**GIVEN PASSAGE**:
/---

Many months ago I had an email from the poetically-inclined Rhodri Thomas from Cynnal Cymru / Sustain Wales. He listed a number of events, conversations and policy initiatives that he’d recently been involved in, commenting that ‘there seems to be a great move like a frozen river breaking up – an overall direction of travel’.
It’s a perfect description what’s happening here in Wales. And the river appears to be unfreezing with exhilarating speed…
Co-production is on the agenda right across Wales – in every sector, and at every level. Grassroots action is increasingly supported by Government words AND Government action.
The Social Services Wales Bill is now the Social Services and Well-being Wales Bill; Gwenda Thomas, the Minister responsible, has emphasised her commitment to ’empower people by giving them a stronger voice and more control over services’ and the need for ‘greater co-operation, partnership working and co-production of services’.
The committee overseeing the Bill have invited me to a round-table discussion on stakeholder empowerment with colleagues from Wales Co-operatives, Disability Wales, Children in Wales and the WCVA. The chair of that committee, Mark Drakeford AM, is a champion of co-pro. As Professor of Social Policy and Applied Social Sciences, he’s also chairing Cardiff University’s Policy Cafe next week – we’re discussing how co-production values can be embedded in the legislation.

\---

**RECORD EXCERPTS**:
/---

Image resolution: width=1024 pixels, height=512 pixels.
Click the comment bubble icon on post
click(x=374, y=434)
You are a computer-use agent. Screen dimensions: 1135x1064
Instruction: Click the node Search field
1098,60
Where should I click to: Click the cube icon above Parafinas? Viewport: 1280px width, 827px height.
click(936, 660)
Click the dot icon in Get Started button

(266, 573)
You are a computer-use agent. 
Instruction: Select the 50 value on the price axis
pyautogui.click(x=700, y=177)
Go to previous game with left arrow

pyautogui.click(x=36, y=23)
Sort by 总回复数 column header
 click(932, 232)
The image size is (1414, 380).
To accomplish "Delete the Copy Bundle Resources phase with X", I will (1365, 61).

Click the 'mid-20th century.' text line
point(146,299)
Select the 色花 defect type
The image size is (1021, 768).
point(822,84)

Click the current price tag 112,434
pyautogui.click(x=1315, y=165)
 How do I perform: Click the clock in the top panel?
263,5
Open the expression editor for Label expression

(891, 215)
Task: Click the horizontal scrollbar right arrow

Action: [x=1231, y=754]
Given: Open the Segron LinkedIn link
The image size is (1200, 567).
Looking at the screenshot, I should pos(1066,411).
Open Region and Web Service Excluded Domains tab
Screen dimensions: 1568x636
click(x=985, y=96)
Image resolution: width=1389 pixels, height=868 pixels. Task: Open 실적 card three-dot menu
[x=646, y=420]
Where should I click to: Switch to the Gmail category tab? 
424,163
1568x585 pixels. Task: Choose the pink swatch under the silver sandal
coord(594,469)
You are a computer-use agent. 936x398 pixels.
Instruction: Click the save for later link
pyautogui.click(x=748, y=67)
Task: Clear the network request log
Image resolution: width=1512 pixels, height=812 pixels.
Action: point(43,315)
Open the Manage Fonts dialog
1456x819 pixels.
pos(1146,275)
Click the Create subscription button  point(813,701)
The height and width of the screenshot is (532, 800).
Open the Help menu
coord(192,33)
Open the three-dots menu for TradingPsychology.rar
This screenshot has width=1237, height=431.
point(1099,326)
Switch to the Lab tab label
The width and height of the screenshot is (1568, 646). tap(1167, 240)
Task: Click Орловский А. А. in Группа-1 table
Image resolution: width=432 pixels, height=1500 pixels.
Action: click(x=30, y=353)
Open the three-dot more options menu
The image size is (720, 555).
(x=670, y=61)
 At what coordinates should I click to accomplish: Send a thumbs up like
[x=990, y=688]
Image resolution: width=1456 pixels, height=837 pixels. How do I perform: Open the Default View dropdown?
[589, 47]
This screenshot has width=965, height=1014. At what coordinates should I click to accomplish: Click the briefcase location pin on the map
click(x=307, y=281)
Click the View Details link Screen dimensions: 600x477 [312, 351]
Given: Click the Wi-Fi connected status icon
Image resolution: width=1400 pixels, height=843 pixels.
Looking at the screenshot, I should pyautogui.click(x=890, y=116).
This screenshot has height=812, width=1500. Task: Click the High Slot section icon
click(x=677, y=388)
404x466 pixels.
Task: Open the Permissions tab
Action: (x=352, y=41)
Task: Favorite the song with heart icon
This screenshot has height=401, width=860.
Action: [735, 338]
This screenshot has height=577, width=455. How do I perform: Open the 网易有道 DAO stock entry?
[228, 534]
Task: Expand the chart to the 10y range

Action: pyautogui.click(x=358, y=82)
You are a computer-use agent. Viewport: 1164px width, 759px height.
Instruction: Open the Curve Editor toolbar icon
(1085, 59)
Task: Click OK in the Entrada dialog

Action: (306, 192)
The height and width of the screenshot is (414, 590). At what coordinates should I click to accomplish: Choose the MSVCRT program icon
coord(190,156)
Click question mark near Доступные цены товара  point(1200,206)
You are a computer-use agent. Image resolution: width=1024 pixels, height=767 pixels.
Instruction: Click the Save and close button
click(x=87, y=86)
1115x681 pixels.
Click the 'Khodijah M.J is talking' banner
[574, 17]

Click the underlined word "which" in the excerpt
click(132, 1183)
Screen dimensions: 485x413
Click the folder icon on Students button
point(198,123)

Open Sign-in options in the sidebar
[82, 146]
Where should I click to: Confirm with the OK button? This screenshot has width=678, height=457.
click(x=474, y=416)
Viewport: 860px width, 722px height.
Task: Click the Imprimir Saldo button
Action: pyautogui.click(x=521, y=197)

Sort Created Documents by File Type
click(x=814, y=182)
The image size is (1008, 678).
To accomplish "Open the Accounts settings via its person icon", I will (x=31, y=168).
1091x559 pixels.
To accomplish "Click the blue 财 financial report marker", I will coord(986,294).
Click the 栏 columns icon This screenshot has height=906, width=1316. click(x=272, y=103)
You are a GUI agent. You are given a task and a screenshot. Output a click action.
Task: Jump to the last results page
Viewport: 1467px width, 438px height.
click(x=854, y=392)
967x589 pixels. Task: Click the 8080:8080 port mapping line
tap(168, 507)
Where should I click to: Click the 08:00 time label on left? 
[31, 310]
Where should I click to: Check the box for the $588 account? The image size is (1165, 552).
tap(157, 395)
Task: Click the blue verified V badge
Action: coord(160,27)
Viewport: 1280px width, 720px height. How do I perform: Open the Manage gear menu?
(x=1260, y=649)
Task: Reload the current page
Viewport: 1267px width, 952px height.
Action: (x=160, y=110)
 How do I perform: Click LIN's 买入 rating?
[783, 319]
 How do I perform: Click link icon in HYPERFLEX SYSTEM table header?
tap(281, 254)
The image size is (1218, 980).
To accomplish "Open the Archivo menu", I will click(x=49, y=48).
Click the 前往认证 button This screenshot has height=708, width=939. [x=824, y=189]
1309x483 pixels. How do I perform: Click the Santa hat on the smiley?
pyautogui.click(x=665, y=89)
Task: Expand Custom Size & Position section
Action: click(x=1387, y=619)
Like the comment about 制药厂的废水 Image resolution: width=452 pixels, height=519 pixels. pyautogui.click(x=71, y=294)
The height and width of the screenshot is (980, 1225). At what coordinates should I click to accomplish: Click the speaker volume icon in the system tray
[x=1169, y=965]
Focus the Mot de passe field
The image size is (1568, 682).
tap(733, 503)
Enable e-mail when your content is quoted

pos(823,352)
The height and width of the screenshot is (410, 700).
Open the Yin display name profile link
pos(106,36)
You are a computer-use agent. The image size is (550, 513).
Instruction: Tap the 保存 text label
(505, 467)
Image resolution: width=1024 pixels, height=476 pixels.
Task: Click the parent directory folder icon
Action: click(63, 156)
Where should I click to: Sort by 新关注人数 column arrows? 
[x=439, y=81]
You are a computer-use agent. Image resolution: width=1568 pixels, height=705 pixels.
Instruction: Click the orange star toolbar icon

\---

**TO DO**:
a) In the post on co-production in Wales, rewrite the passage that begins at the words "The Social Services Wales" and ends after "co-production of services’.", replacing "Minister" with "Deputy Minister".
b) According to the post on co-production in Wales, which organizations are the colleagues at the round-table discussion on stakeholder empowerment from?

**EXERCISE RESPONSES**:
a)
The Social Services Wales Bill is now the Social Services and Well-being Wales Bill; Gwenda Thomas, the Deputy Minister responsible, has emphasised her commitment to ’empower people by giving them a stronger voice and more control over services’ and the need for ‘greater co-operation, partnership working and co-production of services’.

b)
- Wales Co-operatives
- Disability Wales
- Children in Wales
- the WCVA